Start of Data supplied

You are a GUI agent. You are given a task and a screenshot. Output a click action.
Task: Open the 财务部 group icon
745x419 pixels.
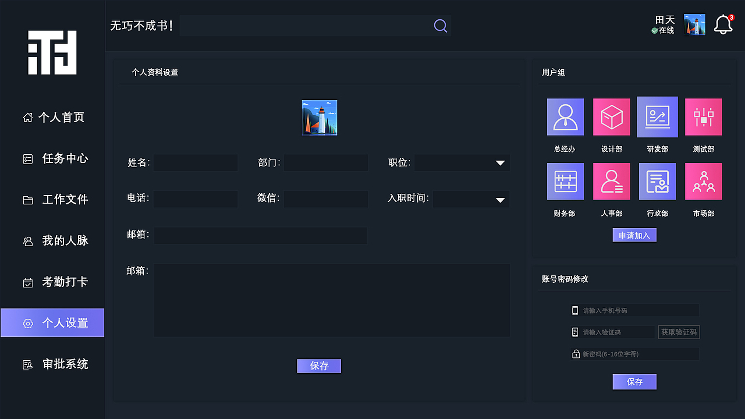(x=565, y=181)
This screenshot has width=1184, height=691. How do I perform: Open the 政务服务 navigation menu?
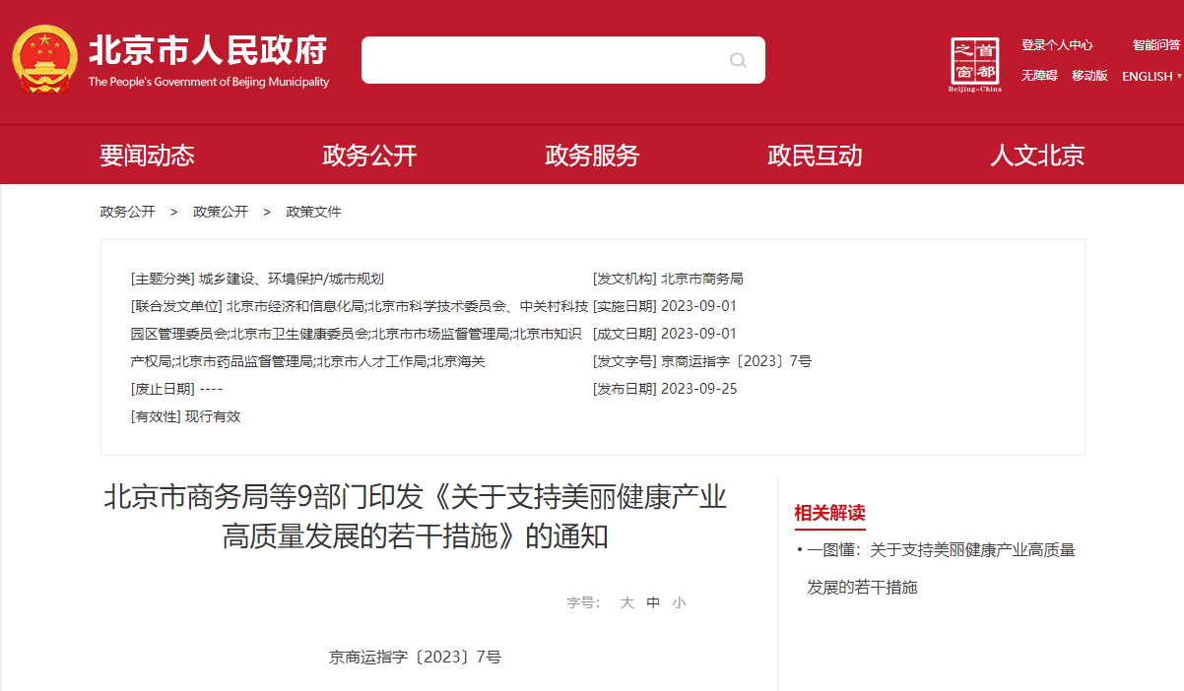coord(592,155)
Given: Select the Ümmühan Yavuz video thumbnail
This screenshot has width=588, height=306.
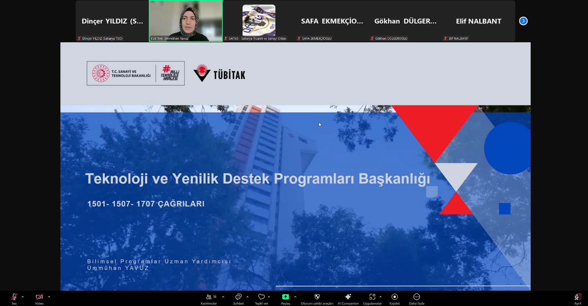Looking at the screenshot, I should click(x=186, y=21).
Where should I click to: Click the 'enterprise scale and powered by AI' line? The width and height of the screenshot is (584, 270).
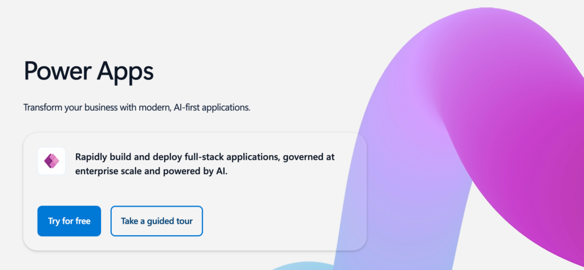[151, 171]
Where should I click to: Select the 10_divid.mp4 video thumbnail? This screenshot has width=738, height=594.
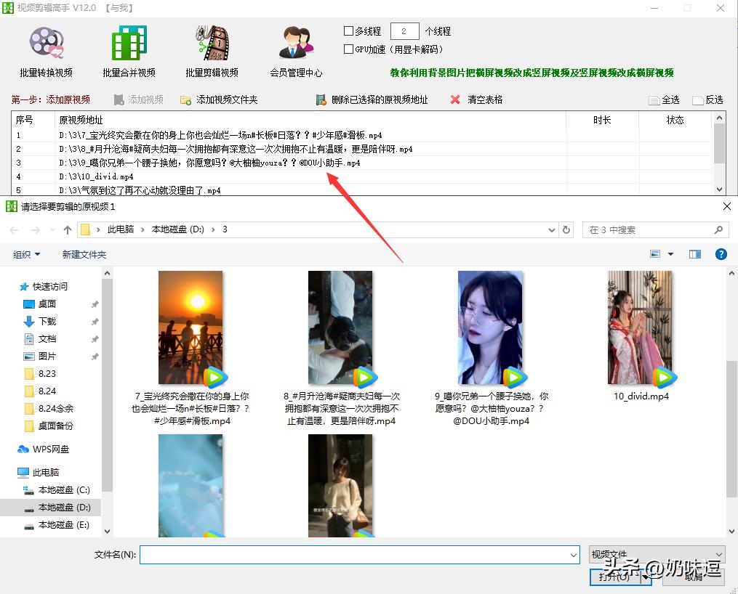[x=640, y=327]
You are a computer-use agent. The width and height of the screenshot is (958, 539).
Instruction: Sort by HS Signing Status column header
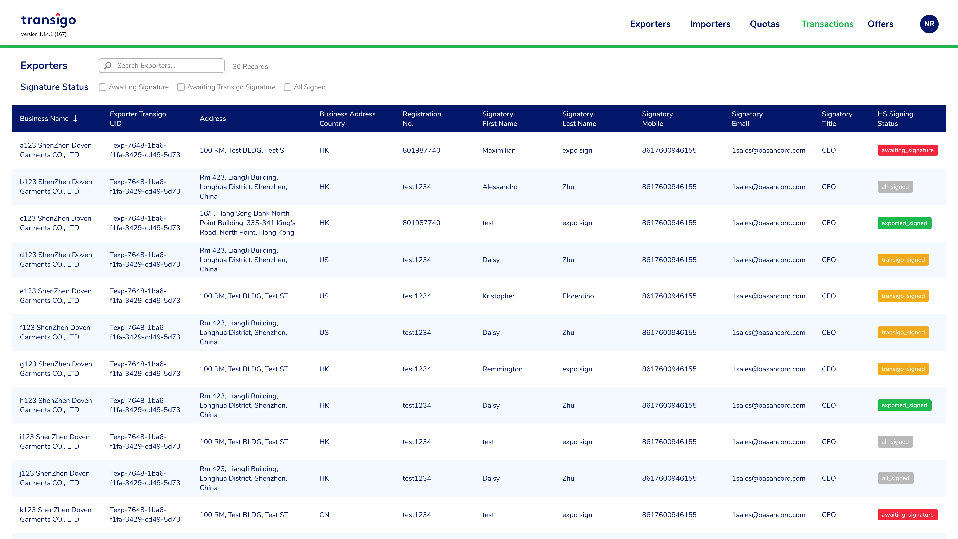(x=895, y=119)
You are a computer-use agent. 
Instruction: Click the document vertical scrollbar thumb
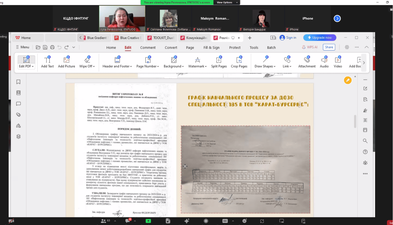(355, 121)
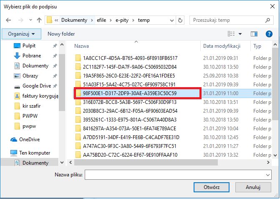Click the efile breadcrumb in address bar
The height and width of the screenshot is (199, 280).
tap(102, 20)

End of Data supplied
Start of Data supplied

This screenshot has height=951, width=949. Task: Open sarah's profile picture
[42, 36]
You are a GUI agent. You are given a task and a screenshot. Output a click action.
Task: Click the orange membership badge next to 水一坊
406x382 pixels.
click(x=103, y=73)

End of Data supplied
Start of Data supplied

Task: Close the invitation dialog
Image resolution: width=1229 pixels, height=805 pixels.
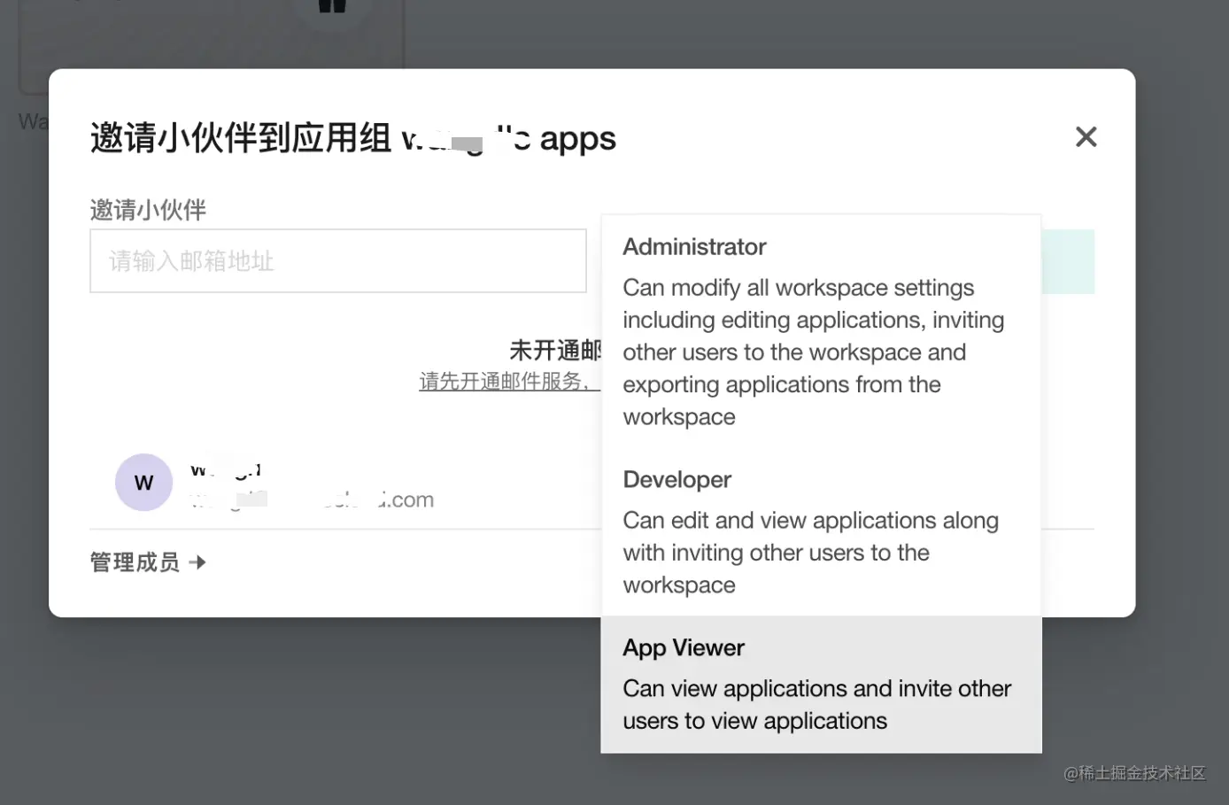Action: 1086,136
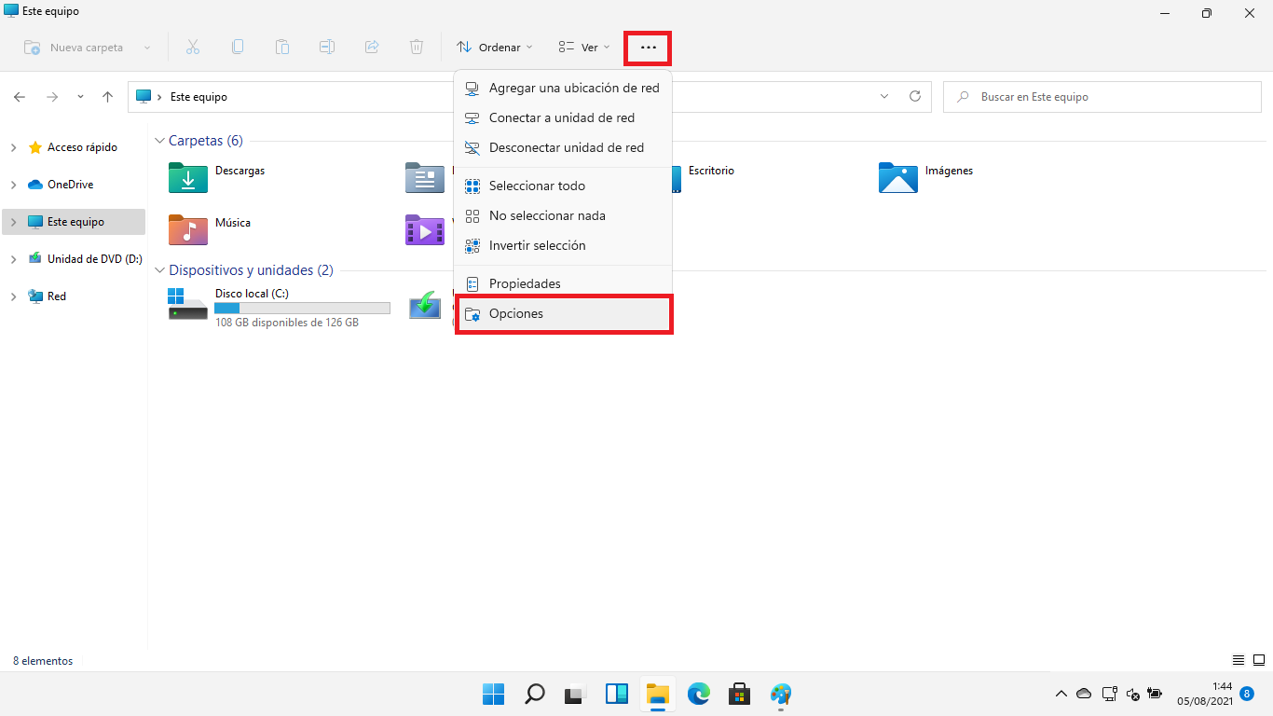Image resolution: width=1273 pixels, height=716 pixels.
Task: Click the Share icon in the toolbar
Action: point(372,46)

End of Data supplied

■ Task item
Which lines of the data above contain the string "computer"? Copy each of them.

■ Response to this task
You are a computer-use agent. The width and height of the screenshot is (958, 539).
You are a computer-use agent. 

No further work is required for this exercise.